Na manhã de ontem, na hora da contagem dos presos, os agentes carcerários do Presídio de Águas Lindas de Goiás sentiram falta de alguns detentos. Rapidamente foi comunicado o fato à polícia, rondas frequentes passaram a ser feitas perto das localidades onde moram os presos que fugiram do local.
Segundo a polícia, os bandidos que fugiram são de alta periculosidade. Um deles é o que teria tentado matar o policial civil Ubiratan Sampaio no último dia 20 de outubro. No começo da noite daquele dia, às 19h, o agente Sampaio, mais conhecido por Bira, estava em seu VW Cross Fox, passando pela avenida do Jardim Brasília, quatro elementos, dois deles armados, se aproximaram do carro dele e sem dizer nada começaram a disparar. Foram quatro tiros. Dois atingiram o veículo. Toda a PM, agentes civil e carcerários estão em total alerta em Águas Lindas, nos municípios vizinhos e no DF.

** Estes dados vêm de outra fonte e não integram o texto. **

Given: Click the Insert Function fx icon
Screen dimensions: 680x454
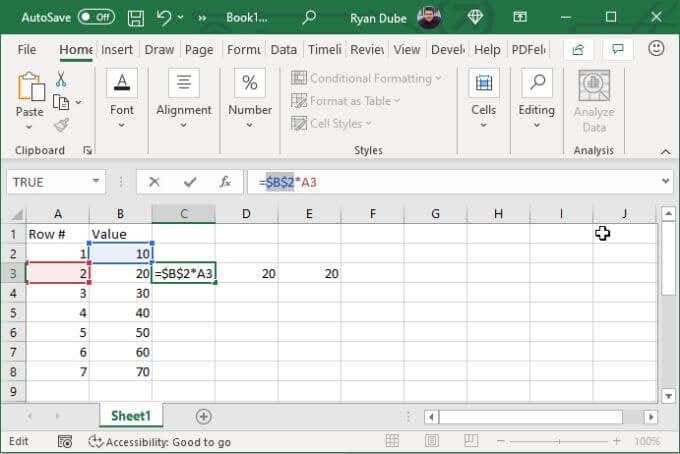Looking at the screenshot, I should [x=225, y=182].
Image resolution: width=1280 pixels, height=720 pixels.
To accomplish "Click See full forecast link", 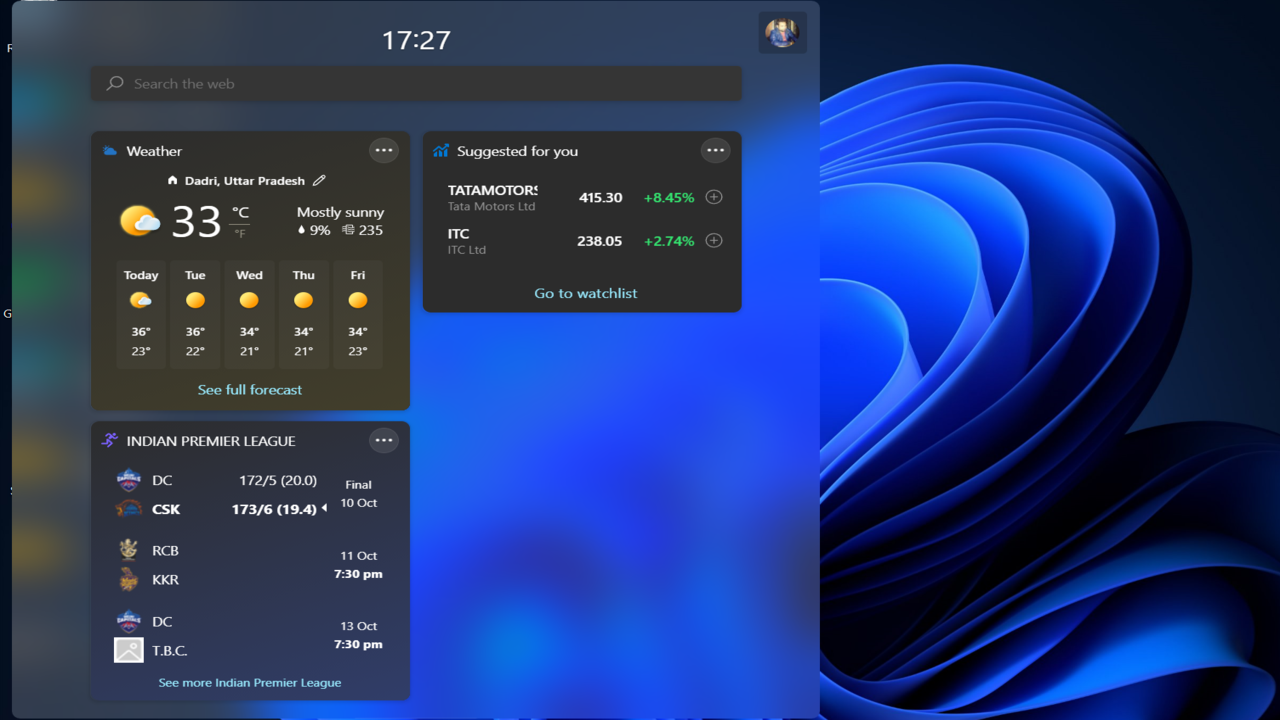I will click(x=250, y=390).
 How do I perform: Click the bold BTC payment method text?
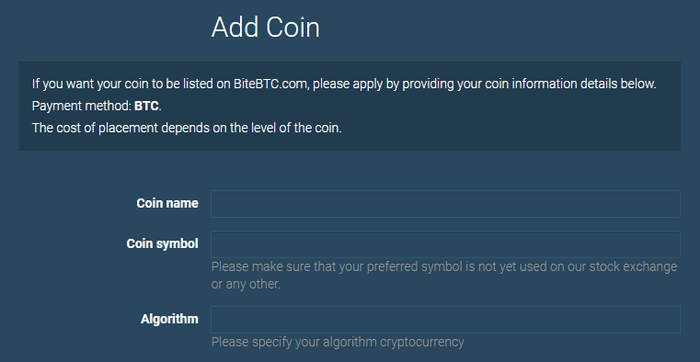[x=146, y=106]
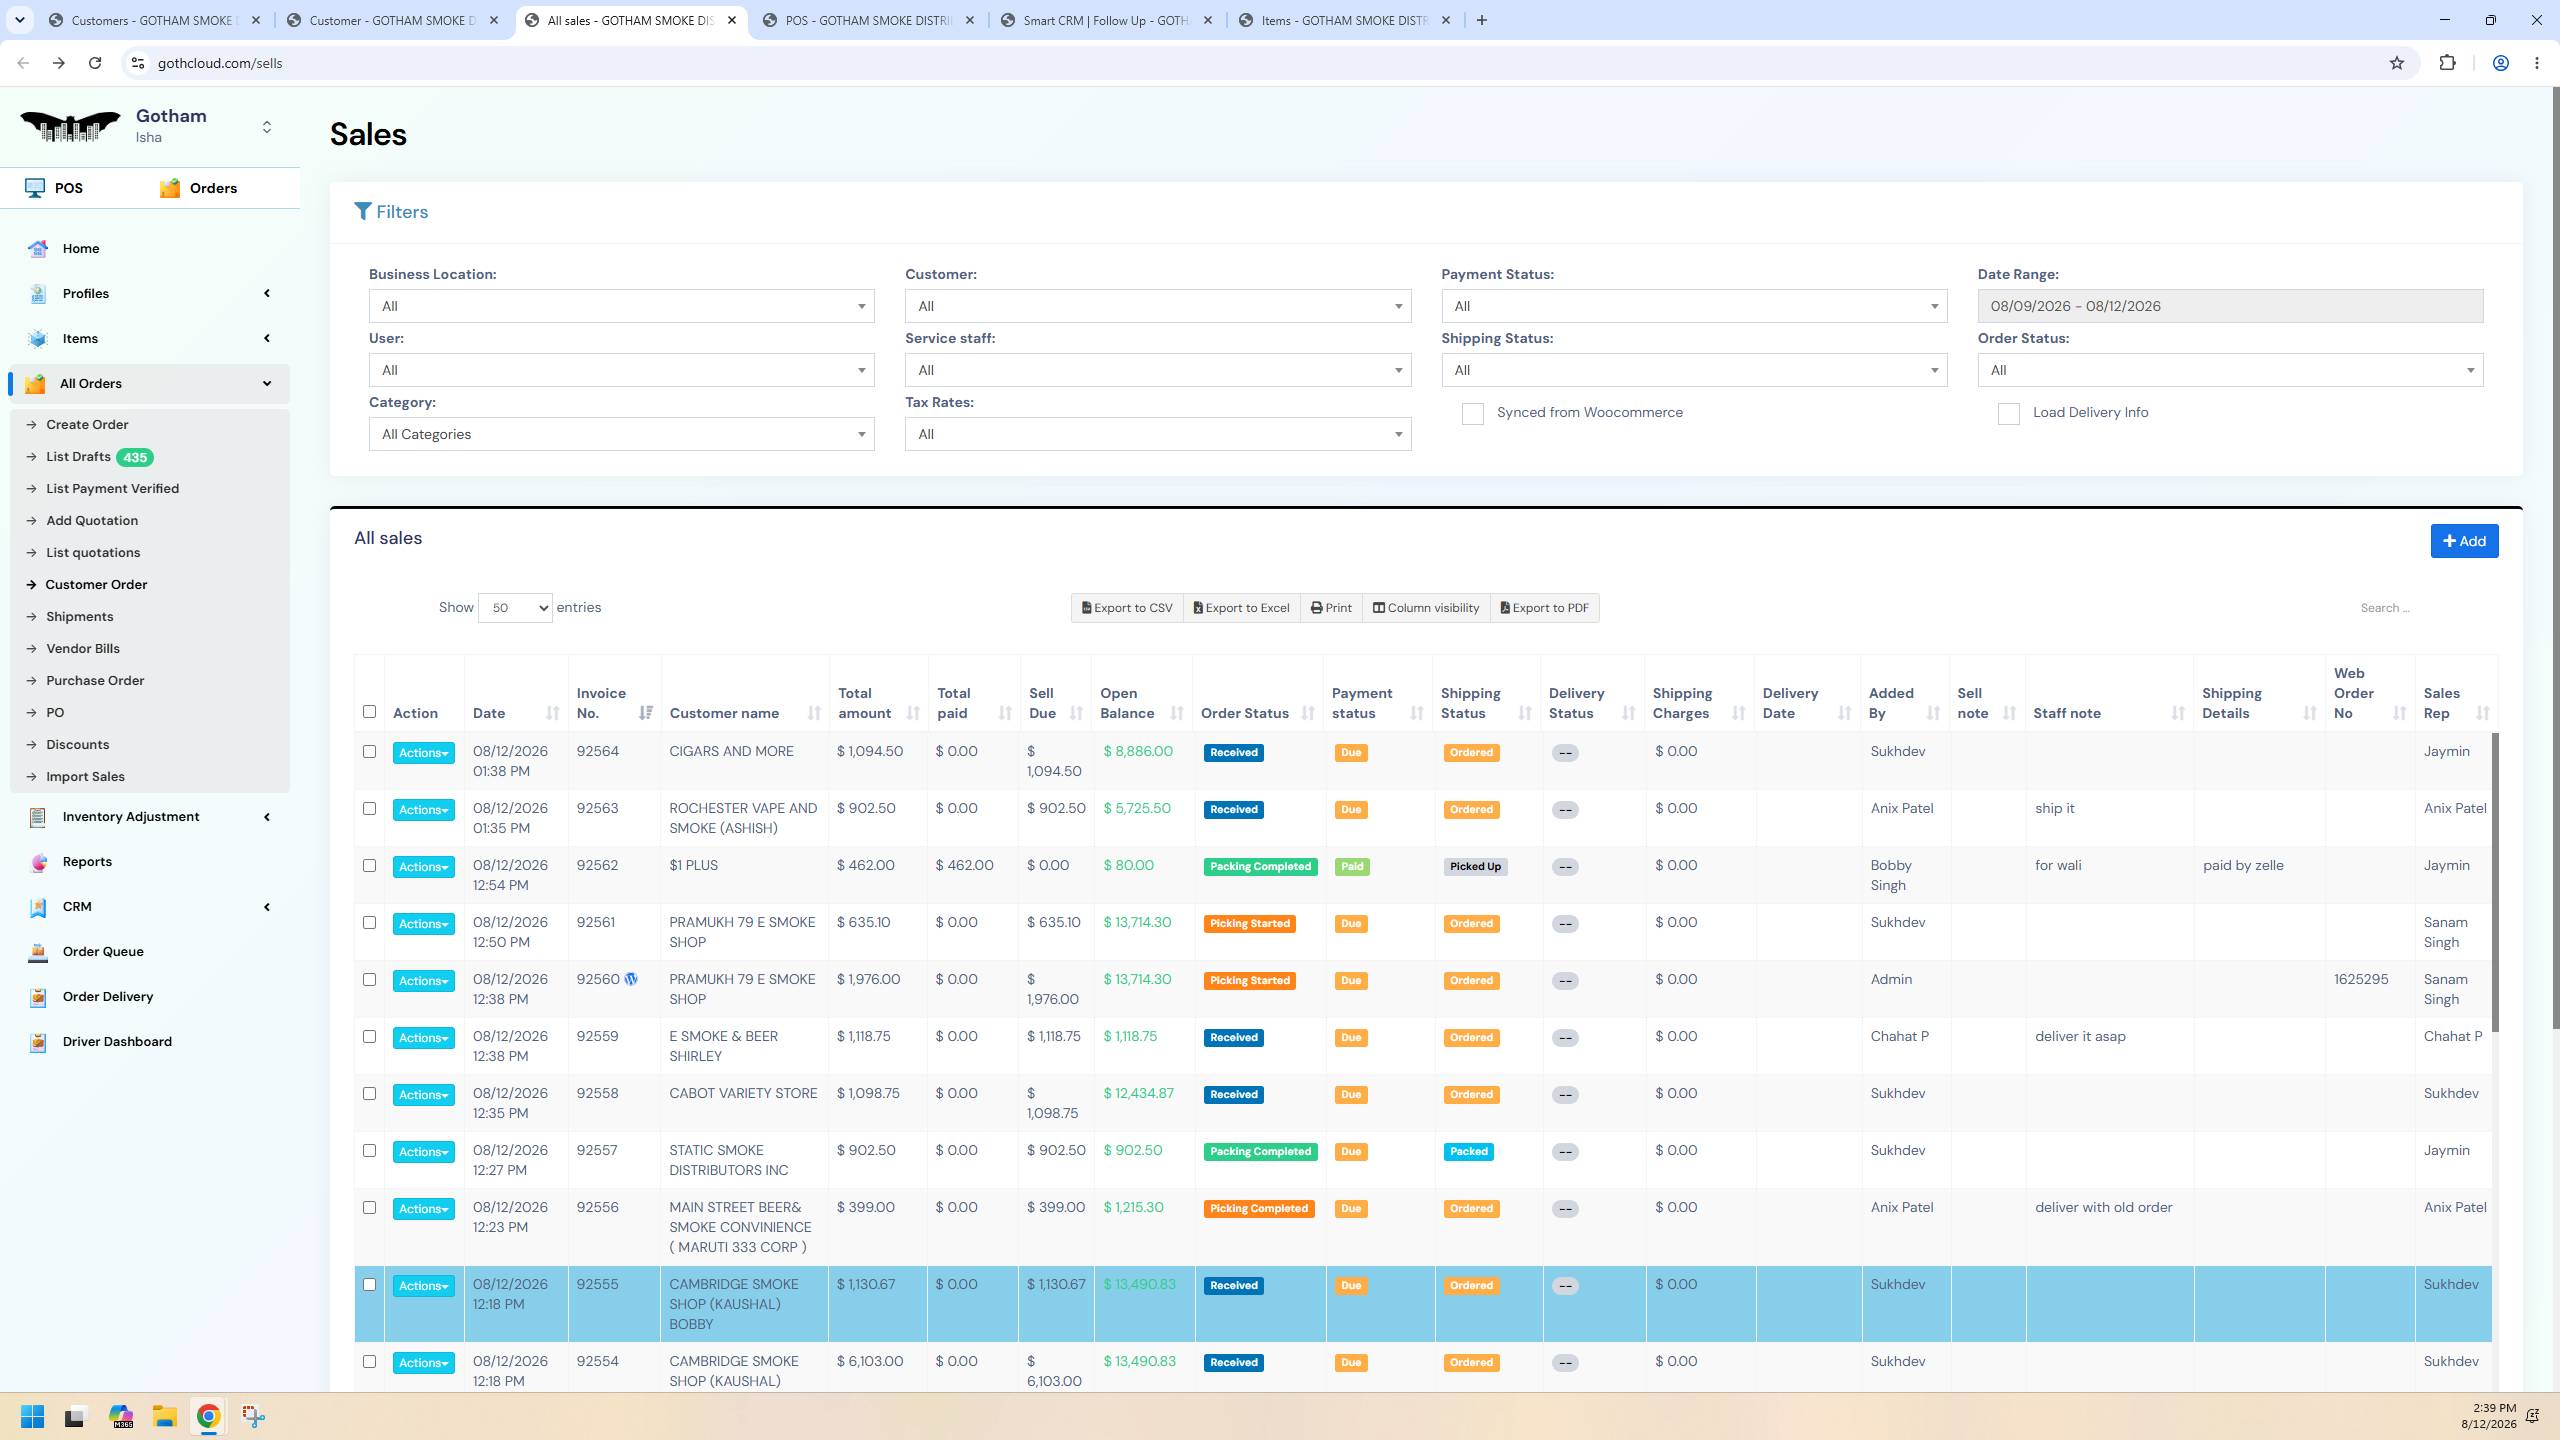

O então presidente da Comissão de Direitos Humanos da Seccional da OAB em Goiás, Paulo Gonçalves, já havia afirmado, desde o ano passado, que “as condições do presídio de Águas Lindas são inumanas”, tanto pela superlotação quanto pela insalubridade. Na época, o presídio, que tem capacidade para 50 presos, já abrigava 150. “Esse prédio sequer foi concebido para servir de presídio. Daí essas improvisações que causam toda sorte de mal ao condenado e àqueles que estão esperando julgamento, que são os presos provisórios”, disse Gonçalves, após visitar o interior do presídio.